Phase 2: Failure localization

add step-level taxonomy
add code-based checks for hard constraints
label top failure modes
create first regression suite from observed failures

Phase 3: Simulators and synthetic coverage

mock tools and replay realistic state
inject timeouts, stale docs, and contradictions
generate synthetic variants around critical workflows

Phase 4: Release gating and model ablations

define workflow-specific thresholds
compare models/prompts/tools using the same suite
track cost/latency alongside quality
require regression pass before release

Phase 5: Continuous eval ops

feed production incidents back into regression sets
monitor drift in user tasks and tool behavior
recalibrate judges and update task specs
maintain dashboards by subsystem and workflow

This progression is achievable for most engineering teams and far more valuable than endlessly tuning prompts without observability.

Practical takeaways

If you are building a multi-step LLM agent, the biggest evaluation mistake is treating it like a smarter chatbot.

A production agent is a control-flow system built from models, tools, retrieval, memory, and policies. Your eval strategy needs to mirror that structure.

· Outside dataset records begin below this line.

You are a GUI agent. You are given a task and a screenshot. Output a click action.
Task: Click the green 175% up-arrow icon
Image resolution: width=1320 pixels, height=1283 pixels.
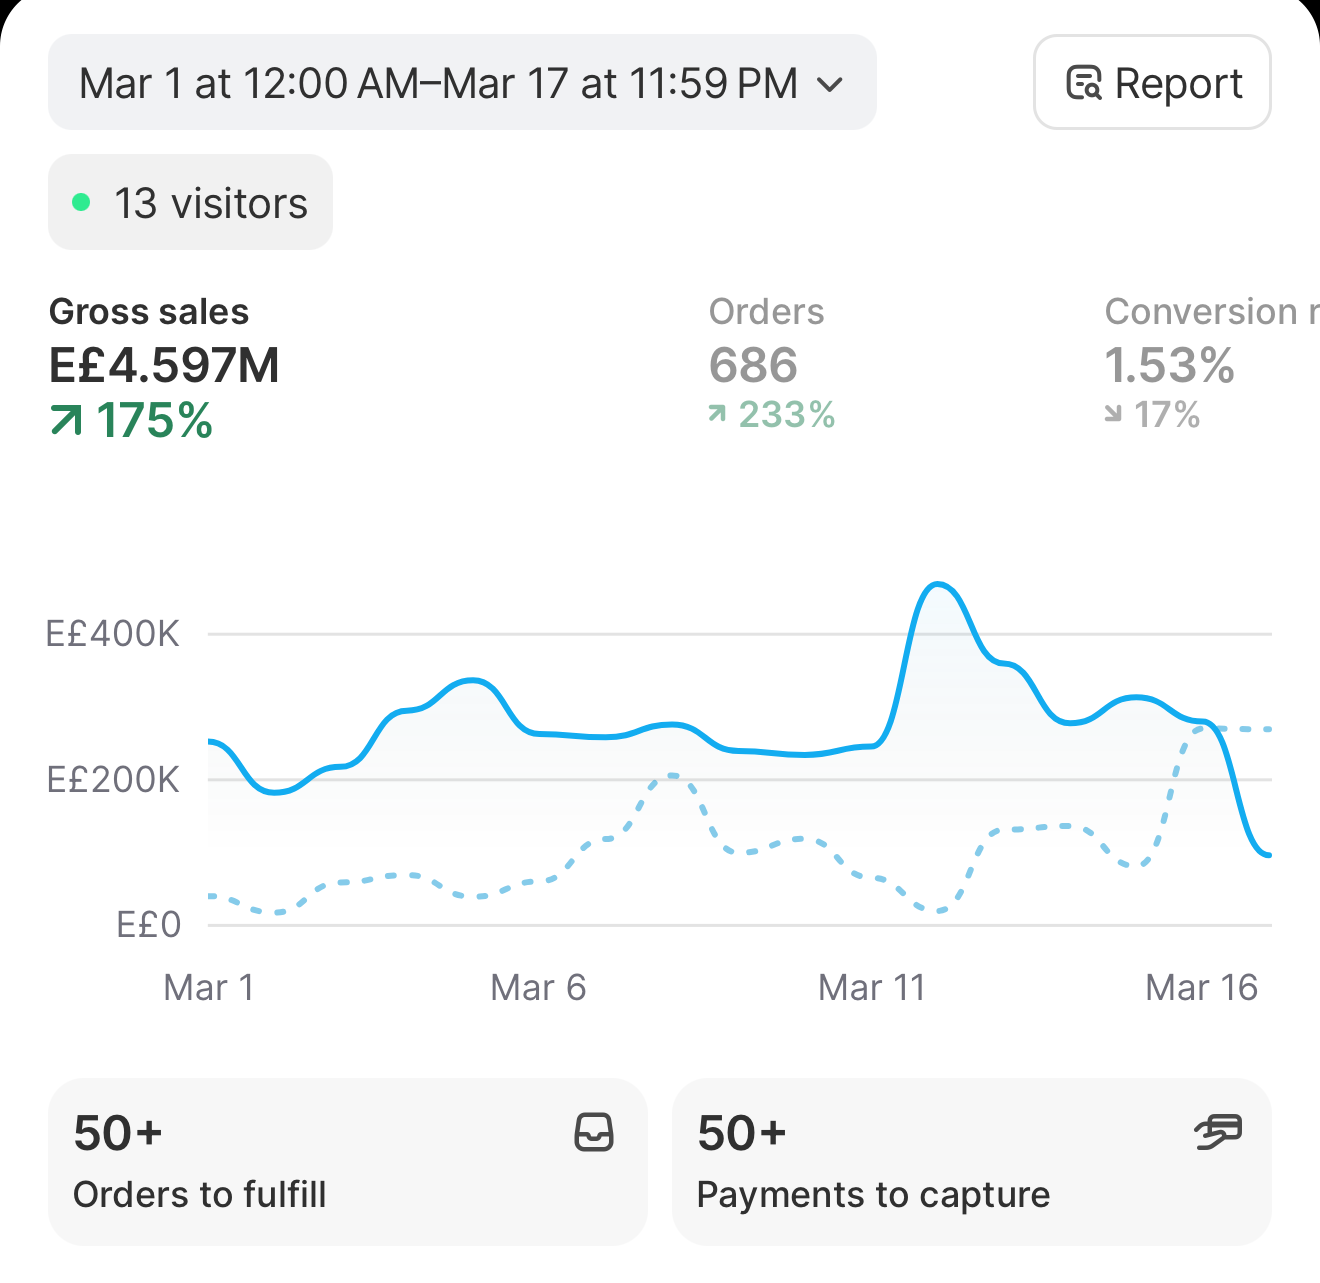pyautogui.click(x=66, y=421)
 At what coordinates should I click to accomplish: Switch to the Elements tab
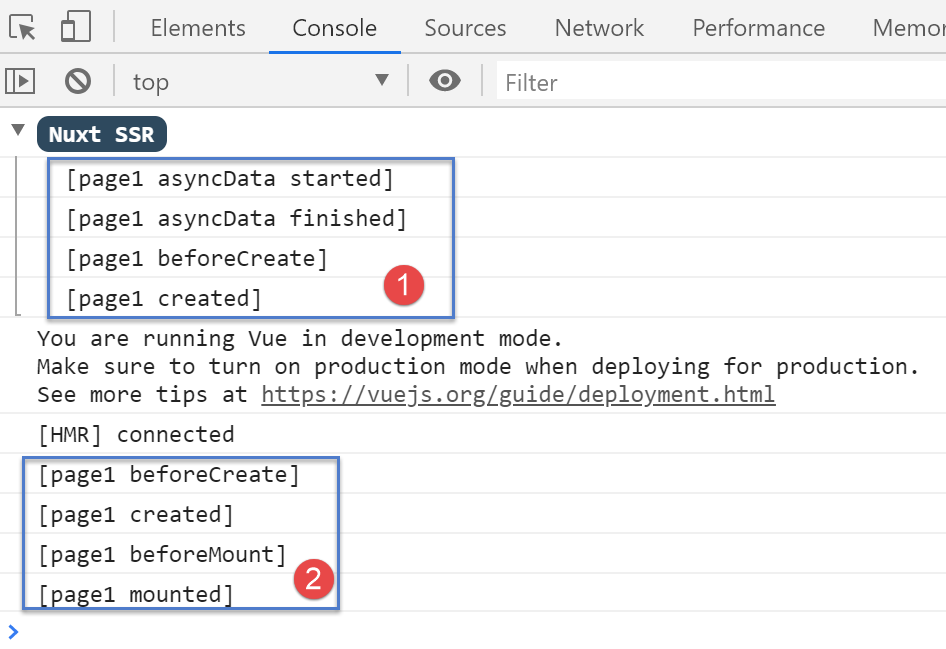(198, 28)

The most effective patterns are straightforward:

define task specs with required subgoals and hard constraints
instrument full trajectories, not just final outputs
score decomposition quality and step-level behavior
maintain a failure taxonomy to map failures to fixes
combine human-labeled sets for truth with synthetic sets for coverage
build deterministic environment simulators with fault injection
track cost and latency as first-class metrics
convert incidents into regression tests
ship only through explicit release gates

And perhaps the most important point: evals are not just for ranking models. They are the mechanism by which you decide whether to change prompts, redesign tools, split agents, tune guardrails, or narrow workflow scope.

That is the difference between a team that demos agents and a team that operates them.

Before production, you do not need perfect confidence. You do need a harness that tells you, with enough honesty, where the system fails, why it fails, how expensive those failures are, and whether the latest change actually improved the product.

That is what good agent evals buy you: not certainty, but controlled learning.